Some time in the 1950s there was a fire at the hall which caused severe damage. A picture in Oakley's 1910 edition of In Olden Days shows it as a complete building. However, the text of a 1920s edition describes it as "a ruined hall", and in fact the hall was in such poor condition in the 1840s, when it was used as a public house, that it had its licence removed because of the dangerous condition and decay of the building. Sam Garside who was born in the hall in 1917 moved out in 1939. It was left in ruins until its 20th-century restoration. A local resident remembers playing there in the 1950s, when the upper floors were still present, and a farmer [Sam Garside] used the ground floor to house his chickens. Some time between the 1970s and 1999, the most impressive external feature – the portico from the front door – fell down and was removed.

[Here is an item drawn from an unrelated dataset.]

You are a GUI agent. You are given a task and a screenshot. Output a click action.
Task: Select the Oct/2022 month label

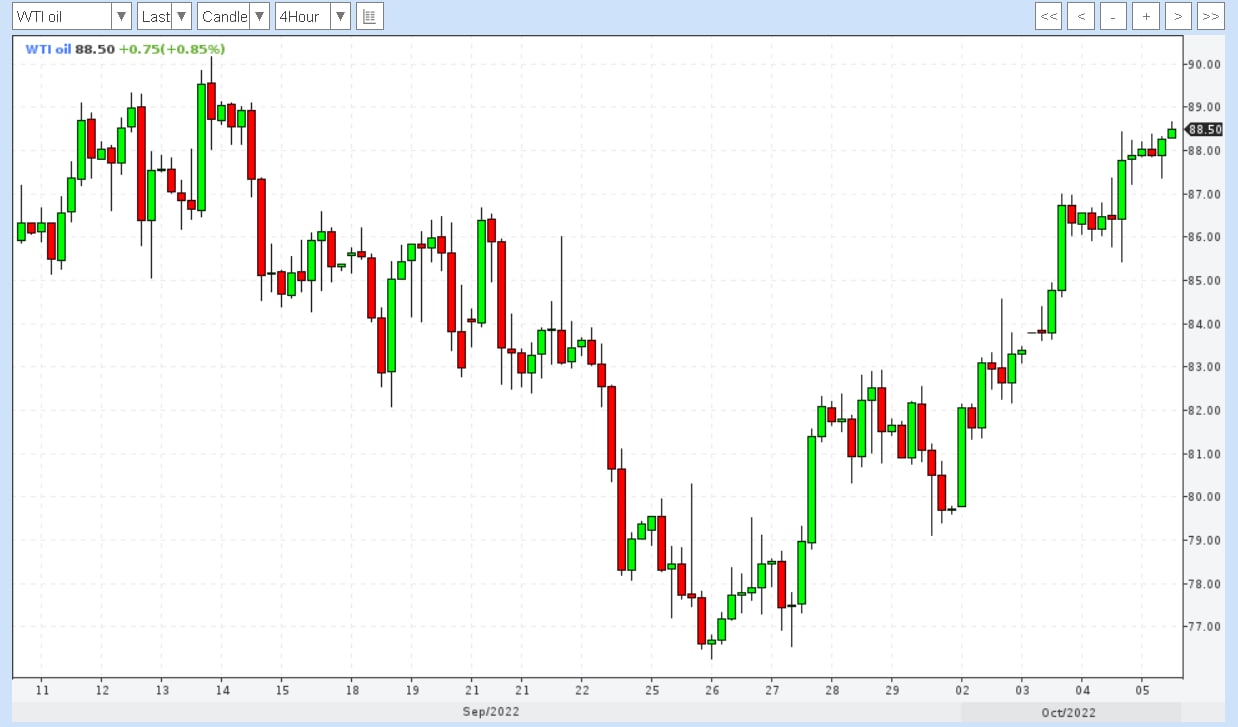1067,712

In the late 1980s, following the building's purchase by the environmental organisation Pennine Heritage, rumours of a large-scale theme park centred on the hall led to the formation of a local residents' group to petition councillors for assurances their properties would not be compulsorily purchased. At one point there was a suggestion that Clegg Hall, which is near the Rochdale Canal, could be turned into a museum, but this proved too expensive. Pennine Heritage Trust protected and saved the hall from demolition until a new owner who would sympathetically rebuild and restore the hall could be found.

Clegg Hall was restored to its pre-1608 condition between 2005 and 2011 during the ownership of Jason Stead who also restored another large mansion in Rochdale, Healey Hall, from 2000 to 2005. He owned both buildings at the same time. The work was started in February 2005 and completed by September 2009, leaving only kitchen and bathrooms, decoration and furnishings to complete. After receiving heritage awards and having been removed from the English Heritage Buildings at Risk Register in 2007, the hall was opened to the public for heritage weekends raising money for a multiple sclerosis charity throughout the restoration. Due to private ownership, it is no longer open to the public but videos and photos of the restoration are available.